Media accruals that created the journal entry for the G/L in PeopleSoft. The document notes that the file containing the journal entry for August 2004 was delivered to Jane Walker14 in the IT department.
Cost accounting, which in their case meant advertising costs (including overhead) in all media per store.
Non-media closing, which included accruals from purchase orders and prepaids.
This list, which resulted from the four-day trip that I made in October of 2004, included some really big programming jobs, but I am pretty sure that they were all eventually implemented.
I met several new people on that trip:
Carol Mazza was a media manager who worked for Helen Burkholder.

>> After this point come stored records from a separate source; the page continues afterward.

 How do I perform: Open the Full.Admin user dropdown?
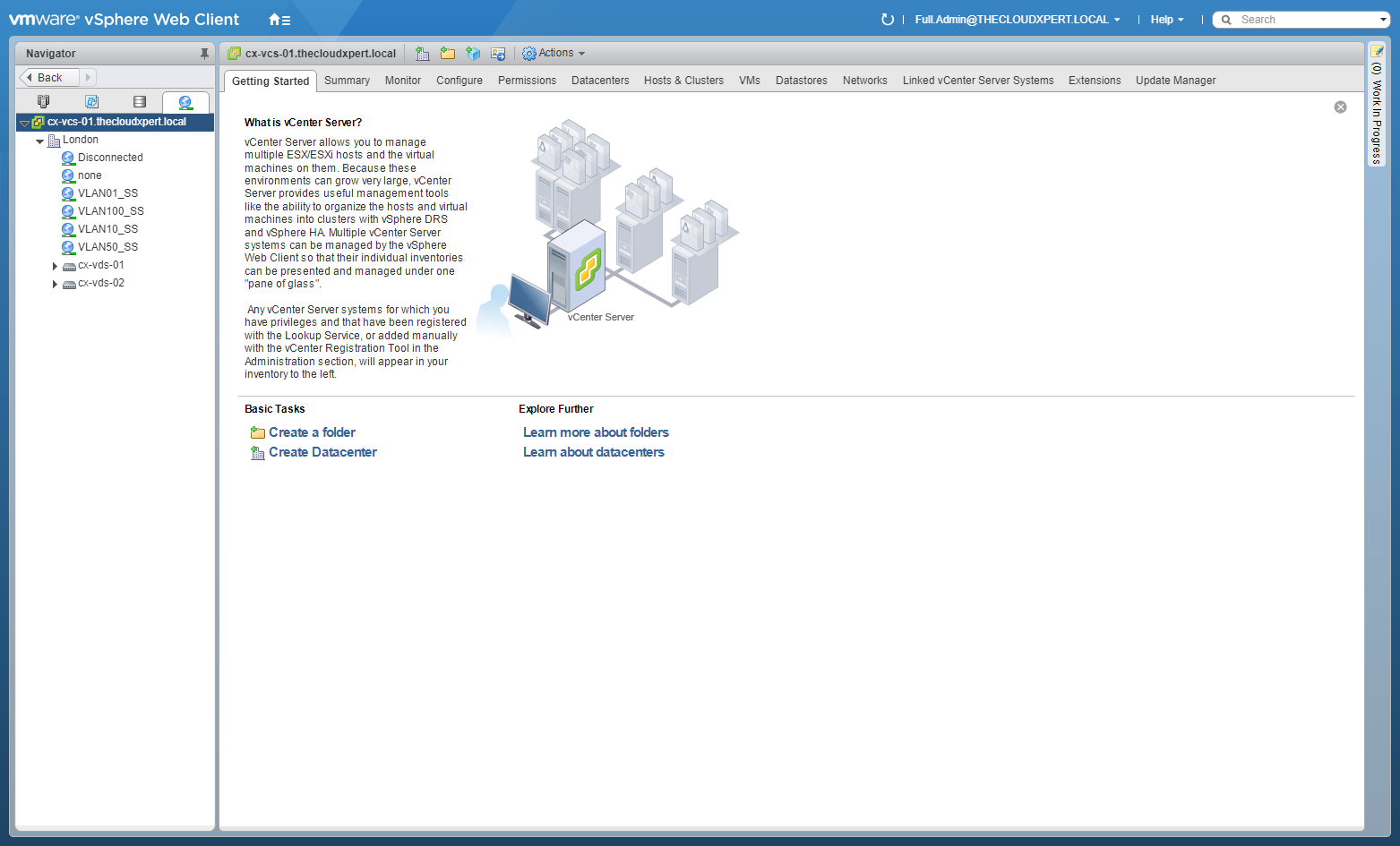[x=1017, y=20]
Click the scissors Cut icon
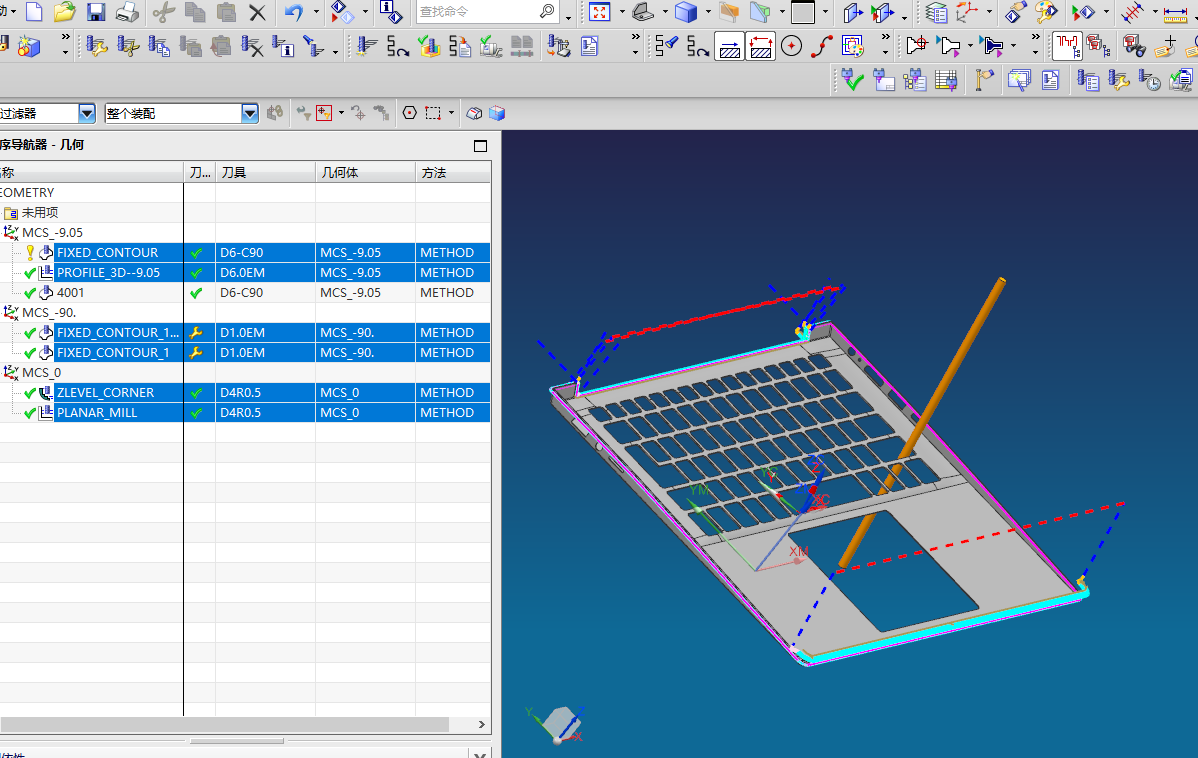Screen dimensions: 1198x758 pyautogui.click(x=163, y=12)
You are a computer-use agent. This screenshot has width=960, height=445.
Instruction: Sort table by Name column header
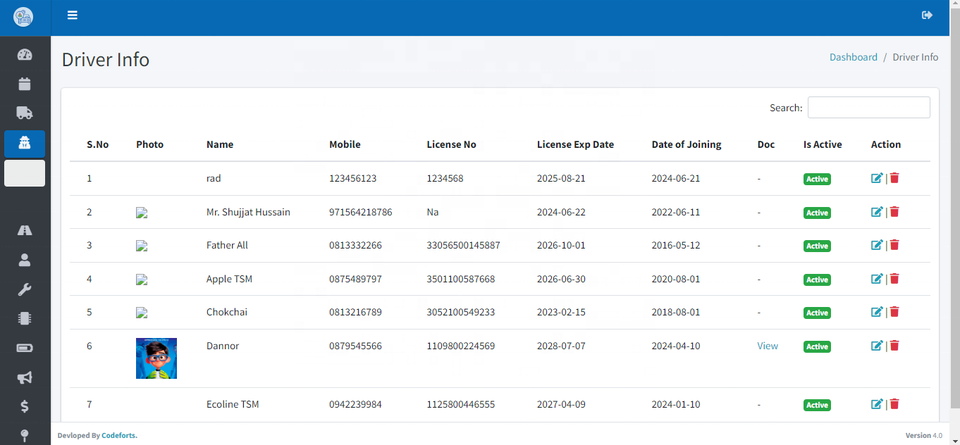click(x=220, y=144)
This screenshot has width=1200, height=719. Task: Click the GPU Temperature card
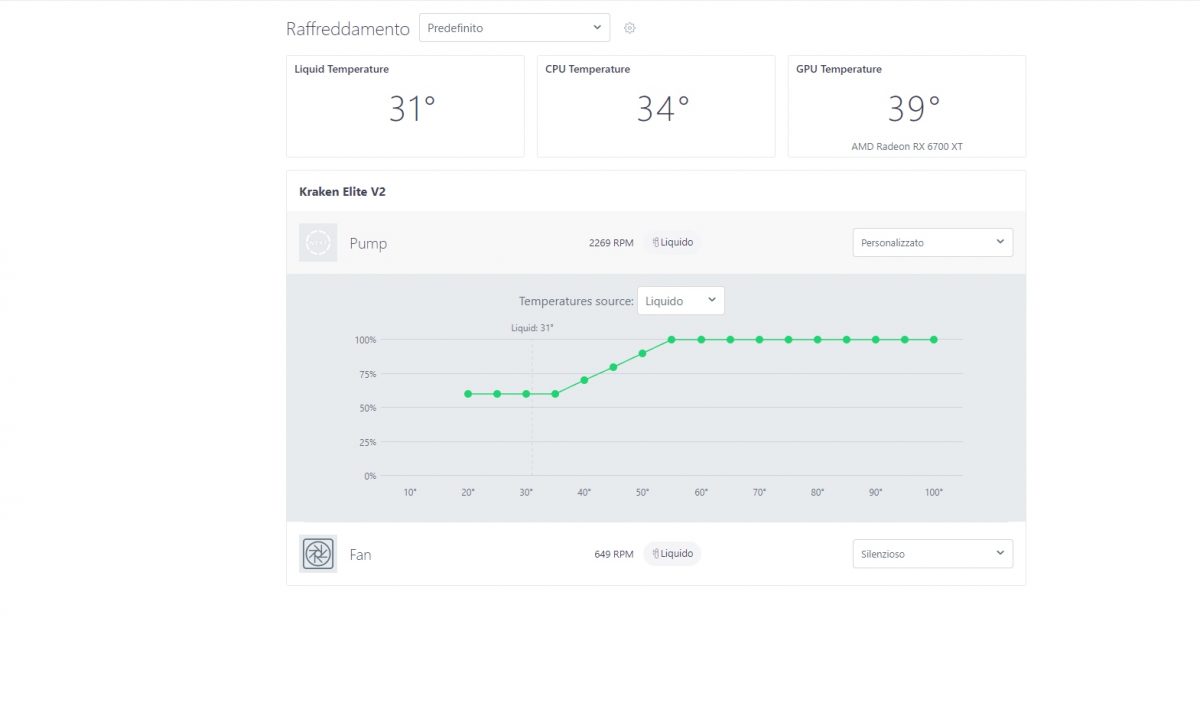click(x=906, y=106)
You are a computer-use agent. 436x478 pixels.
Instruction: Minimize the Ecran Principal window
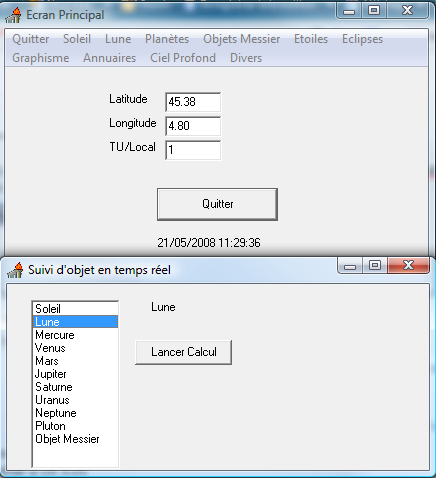[x=349, y=11]
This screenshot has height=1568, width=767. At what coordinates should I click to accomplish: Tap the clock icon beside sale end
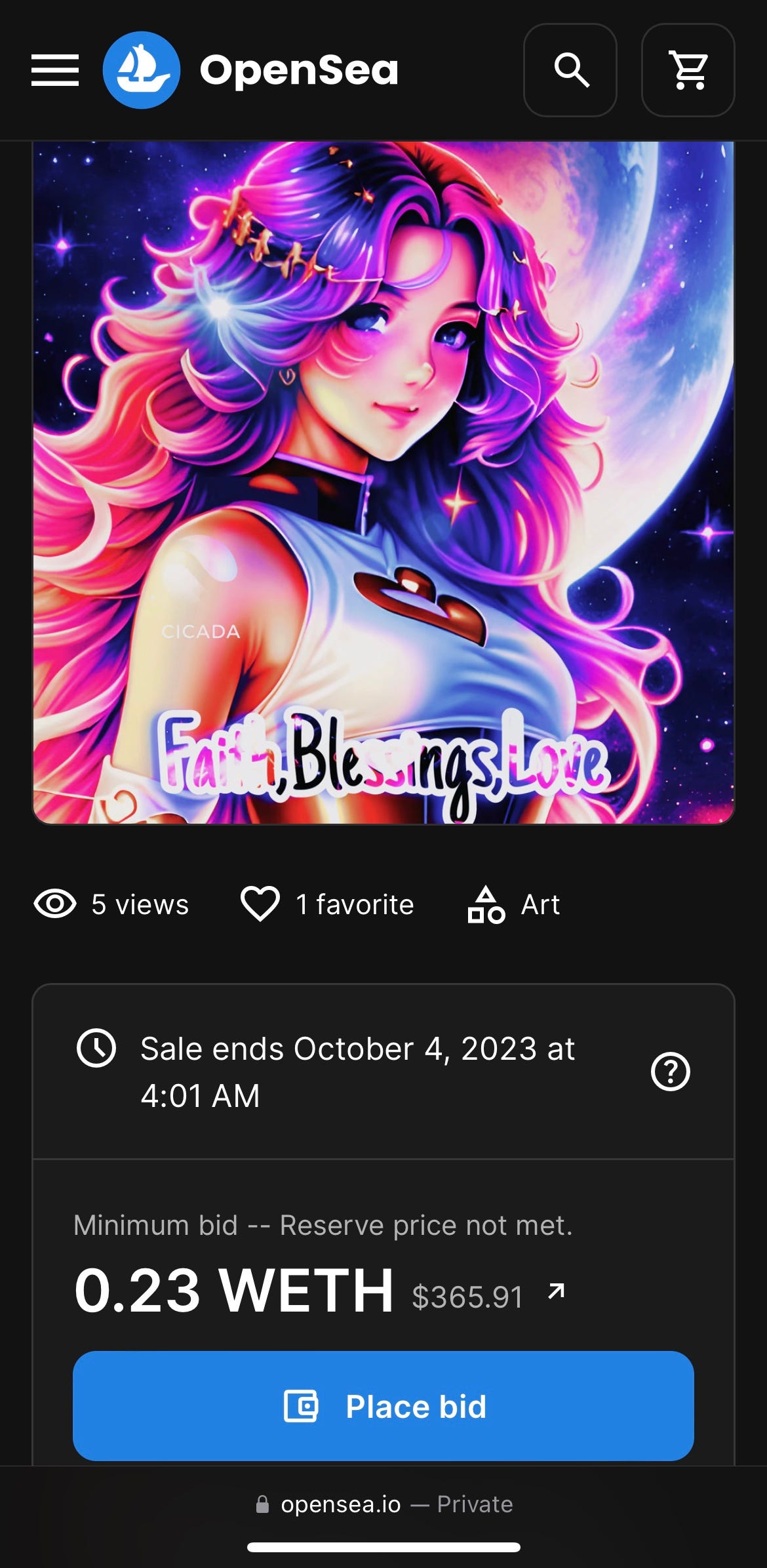(96, 1048)
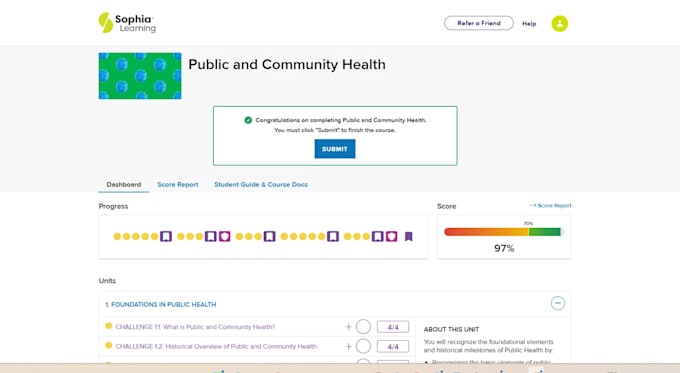Select first purple milestone bookmark in Progress
Image resolution: width=680 pixels, height=373 pixels.
pos(166,236)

Krista and Erika Crawford worked for her.
Linda Weiss was tasked with entering broadcast invoices. She reported to Steve Manning.
Dave Derry was an internal auditor.
Todd Schultz worked in Expense Payables.
Jeff March, who worked at Galyans, a company that Dick’s had recently acquired, was scheduled to start work the next Monday as broadcast manager.
Rick Kohout provided me with files that I used to implement the sales interface.17
Krista at her desk.
Most of my time on the October 2004 visit was spent with Krista. I checked over what she had done for ROP and inserts and helped her set up other types of ads. At the time Dick’s was rapidly expanding. New stores were provided with pre-opening and grand opening advertising support. These ads had their own separate G/L accounts, and we had to devise a way of handling them.
My next trip was in April of 2005. I gave a talk to eleven people to explain how AdDept does accounting. The tone of my notes indicates my frustration. Accounting for advertising is complicated. I could not explain it very well in a few minutes in a classroom setting.
I learned that Jeff Jones accrued to plan. Here is what I reported about the reconciliation process:
Jeff explained that he made his “accrual entry.” He actually closes to plan. He takes the planned expenses, subtracts out the invoices paid, and spreads the difference to markets in a spreadsheet.
We got the February accrual to match. This is not really much of an accomplishment. We just matched one AdDept report to another after eliminating all possible sources of error. We got the March accrual to match within .5%. We ran the report by ad so that Jeff could compare it with the list which he used for his accrual.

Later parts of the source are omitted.